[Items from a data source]
Content starts
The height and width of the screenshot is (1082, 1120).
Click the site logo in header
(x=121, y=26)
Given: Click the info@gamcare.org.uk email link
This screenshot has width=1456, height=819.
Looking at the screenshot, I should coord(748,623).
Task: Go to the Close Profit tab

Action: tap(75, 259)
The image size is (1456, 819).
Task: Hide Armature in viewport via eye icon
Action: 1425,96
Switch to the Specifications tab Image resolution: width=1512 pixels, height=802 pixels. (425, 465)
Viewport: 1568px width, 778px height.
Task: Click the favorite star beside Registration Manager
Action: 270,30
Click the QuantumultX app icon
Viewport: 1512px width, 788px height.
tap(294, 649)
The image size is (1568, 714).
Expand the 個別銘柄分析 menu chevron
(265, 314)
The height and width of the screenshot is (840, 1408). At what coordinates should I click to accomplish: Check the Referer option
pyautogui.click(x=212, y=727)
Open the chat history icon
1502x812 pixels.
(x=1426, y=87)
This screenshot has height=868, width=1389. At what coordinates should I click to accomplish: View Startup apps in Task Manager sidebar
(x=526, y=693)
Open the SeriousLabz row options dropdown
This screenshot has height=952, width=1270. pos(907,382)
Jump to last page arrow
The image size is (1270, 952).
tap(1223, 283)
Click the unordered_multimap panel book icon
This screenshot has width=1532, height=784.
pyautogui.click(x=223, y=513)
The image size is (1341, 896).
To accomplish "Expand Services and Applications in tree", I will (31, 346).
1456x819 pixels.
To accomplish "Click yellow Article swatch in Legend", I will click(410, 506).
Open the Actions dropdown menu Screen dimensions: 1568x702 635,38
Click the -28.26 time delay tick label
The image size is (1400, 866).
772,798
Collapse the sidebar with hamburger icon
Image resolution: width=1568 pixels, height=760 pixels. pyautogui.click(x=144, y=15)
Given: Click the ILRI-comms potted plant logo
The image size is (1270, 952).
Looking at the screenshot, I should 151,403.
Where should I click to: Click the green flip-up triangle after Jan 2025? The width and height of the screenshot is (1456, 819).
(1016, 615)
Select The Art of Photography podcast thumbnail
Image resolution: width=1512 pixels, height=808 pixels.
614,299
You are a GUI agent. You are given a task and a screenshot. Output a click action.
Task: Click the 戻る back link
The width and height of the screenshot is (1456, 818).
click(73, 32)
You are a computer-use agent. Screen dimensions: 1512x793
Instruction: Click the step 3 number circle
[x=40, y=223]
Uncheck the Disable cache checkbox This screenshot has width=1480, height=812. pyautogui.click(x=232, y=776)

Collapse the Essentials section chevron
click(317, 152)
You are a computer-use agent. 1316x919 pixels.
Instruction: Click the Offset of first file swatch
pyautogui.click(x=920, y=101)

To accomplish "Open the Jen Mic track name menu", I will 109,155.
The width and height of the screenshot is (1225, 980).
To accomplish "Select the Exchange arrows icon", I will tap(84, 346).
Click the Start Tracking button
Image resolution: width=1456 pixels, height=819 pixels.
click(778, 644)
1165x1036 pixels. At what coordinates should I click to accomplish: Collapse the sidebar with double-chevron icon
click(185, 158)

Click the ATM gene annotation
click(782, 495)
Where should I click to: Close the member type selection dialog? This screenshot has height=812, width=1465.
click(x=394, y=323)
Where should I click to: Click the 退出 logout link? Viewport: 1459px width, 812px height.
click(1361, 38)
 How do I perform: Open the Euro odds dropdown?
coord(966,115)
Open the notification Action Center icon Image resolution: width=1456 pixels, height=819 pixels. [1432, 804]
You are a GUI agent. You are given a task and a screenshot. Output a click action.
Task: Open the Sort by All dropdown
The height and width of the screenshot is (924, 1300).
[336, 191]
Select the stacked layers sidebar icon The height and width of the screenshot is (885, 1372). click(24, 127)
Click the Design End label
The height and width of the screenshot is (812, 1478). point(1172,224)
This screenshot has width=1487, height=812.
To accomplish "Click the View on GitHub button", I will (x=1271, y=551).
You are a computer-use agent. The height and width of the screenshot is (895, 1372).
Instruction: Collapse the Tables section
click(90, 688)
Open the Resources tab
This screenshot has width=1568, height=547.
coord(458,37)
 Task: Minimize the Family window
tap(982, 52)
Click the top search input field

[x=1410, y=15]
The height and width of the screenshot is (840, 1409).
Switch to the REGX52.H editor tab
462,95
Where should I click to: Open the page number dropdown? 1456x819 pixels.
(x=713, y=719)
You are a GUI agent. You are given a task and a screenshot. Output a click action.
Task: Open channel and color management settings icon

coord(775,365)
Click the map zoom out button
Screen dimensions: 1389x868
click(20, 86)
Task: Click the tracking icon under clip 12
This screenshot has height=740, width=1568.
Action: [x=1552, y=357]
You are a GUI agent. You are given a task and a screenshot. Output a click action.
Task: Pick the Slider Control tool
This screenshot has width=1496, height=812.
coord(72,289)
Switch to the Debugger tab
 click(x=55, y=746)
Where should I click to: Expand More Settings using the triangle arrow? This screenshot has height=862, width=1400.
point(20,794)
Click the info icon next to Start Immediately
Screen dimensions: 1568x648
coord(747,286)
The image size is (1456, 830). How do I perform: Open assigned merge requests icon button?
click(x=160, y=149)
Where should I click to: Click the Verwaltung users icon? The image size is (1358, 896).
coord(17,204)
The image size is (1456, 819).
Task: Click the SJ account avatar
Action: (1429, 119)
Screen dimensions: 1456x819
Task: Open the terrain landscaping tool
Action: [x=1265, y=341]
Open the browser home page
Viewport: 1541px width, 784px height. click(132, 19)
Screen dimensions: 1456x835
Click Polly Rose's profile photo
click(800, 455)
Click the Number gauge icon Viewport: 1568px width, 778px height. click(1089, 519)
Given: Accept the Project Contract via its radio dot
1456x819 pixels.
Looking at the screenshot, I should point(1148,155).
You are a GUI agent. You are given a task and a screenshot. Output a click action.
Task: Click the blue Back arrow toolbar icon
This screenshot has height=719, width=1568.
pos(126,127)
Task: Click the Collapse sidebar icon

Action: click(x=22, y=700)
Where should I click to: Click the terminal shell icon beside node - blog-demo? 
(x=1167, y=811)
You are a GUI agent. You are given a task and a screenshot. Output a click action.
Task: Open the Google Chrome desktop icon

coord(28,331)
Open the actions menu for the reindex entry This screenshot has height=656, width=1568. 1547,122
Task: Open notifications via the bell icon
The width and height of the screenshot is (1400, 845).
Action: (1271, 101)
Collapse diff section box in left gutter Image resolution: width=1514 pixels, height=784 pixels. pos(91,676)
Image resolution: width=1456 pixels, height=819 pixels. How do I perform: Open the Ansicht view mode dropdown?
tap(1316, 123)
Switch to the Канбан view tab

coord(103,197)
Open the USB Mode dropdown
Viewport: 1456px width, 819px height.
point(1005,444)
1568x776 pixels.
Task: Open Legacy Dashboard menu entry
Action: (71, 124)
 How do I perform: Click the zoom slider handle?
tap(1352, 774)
Content ends
All lines from the one holding "Screen dimensions: 1456x835" through the end of the entries need to be given again exactly. Leave out the others.

Screen dimensions: 1456x835
Click Polly Rose's profile photo
click(800, 455)
Click the Number gauge icon Viewport: 1568px width, 778px height. click(1089, 519)
Given: Accept the Project Contract via its radio dot
1456x819 pixels.
Looking at the screenshot, I should point(1148,155).
You are a GUI agent. You are given a task and a screenshot. Output a click action.
Task: Click the blue Back arrow toolbar icon
This screenshot has height=719, width=1568.
pos(126,127)
Task: Click the Collapse sidebar icon

Action: click(x=22, y=700)
Where should I click to: Click the terminal shell icon beside node - blog-demo? 
(x=1167, y=811)
You are a GUI agent. You are given a task and a screenshot. Output a click action.
Task: Open the Google Chrome desktop icon

coord(28,331)
Open the actions menu for the reindex entry This screenshot has height=656, width=1568. 1547,122
Task: Open notifications via the bell icon
The width and height of the screenshot is (1400, 845).
Action: (1271, 101)
Collapse diff section box in left gutter Image resolution: width=1514 pixels, height=784 pixels. pos(91,676)
Image resolution: width=1456 pixels, height=819 pixels. How do I perform: Open the Ansicht view mode dropdown?
tap(1316, 123)
Switch to the Канбан view tab

coord(103,197)
Open the USB Mode dropdown
Viewport: 1456px width, 819px height.
point(1005,444)
1568x776 pixels.
Task: Open Legacy Dashboard menu entry
Action: (71, 124)
 How do I perform: Click the zoom slider handle?
tap(1352, 774)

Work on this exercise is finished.